Items from a dataset
:::::

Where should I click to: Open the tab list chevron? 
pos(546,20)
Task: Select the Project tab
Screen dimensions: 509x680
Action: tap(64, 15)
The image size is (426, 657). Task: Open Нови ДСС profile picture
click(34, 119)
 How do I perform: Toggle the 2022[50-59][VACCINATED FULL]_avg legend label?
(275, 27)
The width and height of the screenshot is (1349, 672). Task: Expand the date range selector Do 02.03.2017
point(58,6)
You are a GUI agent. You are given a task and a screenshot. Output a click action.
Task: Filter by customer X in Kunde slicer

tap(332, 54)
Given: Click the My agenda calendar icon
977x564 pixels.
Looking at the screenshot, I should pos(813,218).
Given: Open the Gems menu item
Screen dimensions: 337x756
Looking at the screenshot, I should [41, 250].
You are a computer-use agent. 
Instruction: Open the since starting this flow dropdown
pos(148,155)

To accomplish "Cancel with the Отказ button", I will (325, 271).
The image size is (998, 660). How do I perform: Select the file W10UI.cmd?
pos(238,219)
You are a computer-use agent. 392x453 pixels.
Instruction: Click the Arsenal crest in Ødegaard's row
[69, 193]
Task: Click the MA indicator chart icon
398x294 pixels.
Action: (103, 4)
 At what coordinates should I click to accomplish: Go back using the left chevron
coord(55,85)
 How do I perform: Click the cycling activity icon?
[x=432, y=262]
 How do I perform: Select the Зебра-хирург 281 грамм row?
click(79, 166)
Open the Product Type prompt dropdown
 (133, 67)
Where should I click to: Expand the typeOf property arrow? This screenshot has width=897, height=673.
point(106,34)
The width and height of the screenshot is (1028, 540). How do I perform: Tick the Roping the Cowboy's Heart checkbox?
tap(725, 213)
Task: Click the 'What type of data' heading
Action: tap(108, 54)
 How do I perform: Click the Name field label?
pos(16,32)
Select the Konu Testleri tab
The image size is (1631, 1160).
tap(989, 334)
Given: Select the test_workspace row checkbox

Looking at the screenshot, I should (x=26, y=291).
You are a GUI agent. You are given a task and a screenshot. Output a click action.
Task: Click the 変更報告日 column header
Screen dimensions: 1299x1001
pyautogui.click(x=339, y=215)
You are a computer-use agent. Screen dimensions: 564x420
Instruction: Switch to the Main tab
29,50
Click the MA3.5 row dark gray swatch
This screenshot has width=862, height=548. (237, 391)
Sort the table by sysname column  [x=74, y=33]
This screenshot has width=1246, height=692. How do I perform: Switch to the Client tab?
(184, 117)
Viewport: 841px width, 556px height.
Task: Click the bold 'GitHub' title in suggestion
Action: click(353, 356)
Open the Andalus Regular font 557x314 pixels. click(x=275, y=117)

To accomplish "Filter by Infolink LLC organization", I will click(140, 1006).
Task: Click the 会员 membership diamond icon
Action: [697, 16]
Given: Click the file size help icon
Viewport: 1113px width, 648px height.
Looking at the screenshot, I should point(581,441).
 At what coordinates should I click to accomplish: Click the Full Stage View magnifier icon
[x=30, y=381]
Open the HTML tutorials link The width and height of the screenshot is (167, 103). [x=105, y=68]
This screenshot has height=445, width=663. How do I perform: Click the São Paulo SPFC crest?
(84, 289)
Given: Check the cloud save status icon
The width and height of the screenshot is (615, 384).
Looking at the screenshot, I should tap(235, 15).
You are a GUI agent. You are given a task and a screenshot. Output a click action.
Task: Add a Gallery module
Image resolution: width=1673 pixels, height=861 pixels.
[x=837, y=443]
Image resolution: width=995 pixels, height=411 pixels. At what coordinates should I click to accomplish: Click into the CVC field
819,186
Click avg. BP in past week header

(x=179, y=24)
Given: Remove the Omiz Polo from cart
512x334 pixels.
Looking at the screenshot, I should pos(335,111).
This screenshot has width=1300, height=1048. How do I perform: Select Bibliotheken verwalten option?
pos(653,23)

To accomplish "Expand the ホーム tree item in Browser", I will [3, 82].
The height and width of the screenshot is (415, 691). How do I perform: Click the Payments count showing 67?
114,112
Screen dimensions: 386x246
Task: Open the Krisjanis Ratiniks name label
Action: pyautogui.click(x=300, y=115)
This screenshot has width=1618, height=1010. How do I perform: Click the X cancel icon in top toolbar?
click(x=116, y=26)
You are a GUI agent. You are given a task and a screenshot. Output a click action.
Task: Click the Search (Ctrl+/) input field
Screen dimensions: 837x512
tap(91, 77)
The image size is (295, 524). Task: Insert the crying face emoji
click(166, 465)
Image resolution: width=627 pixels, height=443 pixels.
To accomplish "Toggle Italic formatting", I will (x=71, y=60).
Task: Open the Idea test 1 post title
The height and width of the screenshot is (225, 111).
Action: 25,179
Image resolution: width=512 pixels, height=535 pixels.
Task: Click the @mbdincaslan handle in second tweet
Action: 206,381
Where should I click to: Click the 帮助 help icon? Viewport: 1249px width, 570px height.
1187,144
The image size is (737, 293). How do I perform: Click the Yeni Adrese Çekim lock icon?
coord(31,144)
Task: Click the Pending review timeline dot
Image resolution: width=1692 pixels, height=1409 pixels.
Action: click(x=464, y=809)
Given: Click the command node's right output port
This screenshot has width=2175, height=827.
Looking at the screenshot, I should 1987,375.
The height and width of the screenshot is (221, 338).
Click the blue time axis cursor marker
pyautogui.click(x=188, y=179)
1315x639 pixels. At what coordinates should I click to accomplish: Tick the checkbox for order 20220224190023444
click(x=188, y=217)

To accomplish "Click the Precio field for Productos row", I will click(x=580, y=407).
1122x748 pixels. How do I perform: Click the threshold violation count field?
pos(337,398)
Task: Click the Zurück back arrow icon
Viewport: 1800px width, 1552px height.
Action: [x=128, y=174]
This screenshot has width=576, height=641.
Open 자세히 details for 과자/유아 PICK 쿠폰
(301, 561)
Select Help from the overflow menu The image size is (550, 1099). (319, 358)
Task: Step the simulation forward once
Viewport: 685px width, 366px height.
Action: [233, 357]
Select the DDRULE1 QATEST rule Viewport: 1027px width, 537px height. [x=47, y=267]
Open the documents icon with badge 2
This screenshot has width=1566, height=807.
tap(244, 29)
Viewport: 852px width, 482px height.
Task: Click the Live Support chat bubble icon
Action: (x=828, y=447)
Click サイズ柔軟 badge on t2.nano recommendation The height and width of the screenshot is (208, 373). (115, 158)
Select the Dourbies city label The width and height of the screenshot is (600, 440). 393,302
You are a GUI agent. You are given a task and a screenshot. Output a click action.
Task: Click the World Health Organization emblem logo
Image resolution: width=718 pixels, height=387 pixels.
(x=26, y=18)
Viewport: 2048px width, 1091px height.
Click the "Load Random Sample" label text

:::::

**Directive**
Can you write out the data word for word, from its first line through the line containing "Action: (103, 4)", with both of those lines included?

**Solution for this task**
Where should I click to: Open the tab list chevron? 
pos(546,20)
Task: Select the Project tab
Screen dimensions: 509x680
Action: tap(64, 15)
The image size is (426, 657). Task: Open Нови ДСС profile picture
click(34, 119)
 How do I perform: Toggle the 2022[50-59][VACCINATED FULL]_avg legend label?
(275, 27)
The width and height of the screenshot is (1349, 672). Task: Expand the date range selector Do 02.03.2017
point(58,6)
You are a GUI agent. You are given a task and a screenshot. Output a click action.
Task: Filter by customer X in Kunde slicer

tap(332, 54)
Given: Click the My agenda calendar icon
977x564 pixels.
Looking at the screenshot, I should pos(813,218).
Given: Open the Gems menu item
Screen dimensions: 337x756
Looking at the screenshot, I should [41, 250].
You are a computer-use agent. 
Instruction: Open the since starting this flow dropdown
pos(148,155)

To accomplish "Cancel with the Отказ button", I will (325, 271).
The image size is (998, 660). How do I perform: Select the file W10UI.cmd?
pos(238,219)
You are a computer-use agent. 392x453 pixels.
Instruction: Click the Arsenal crest in Ødegaard's row
[69, 193]
Task: Click the MA indicator chart icon
398x294 pixels.
Action: (103, 4)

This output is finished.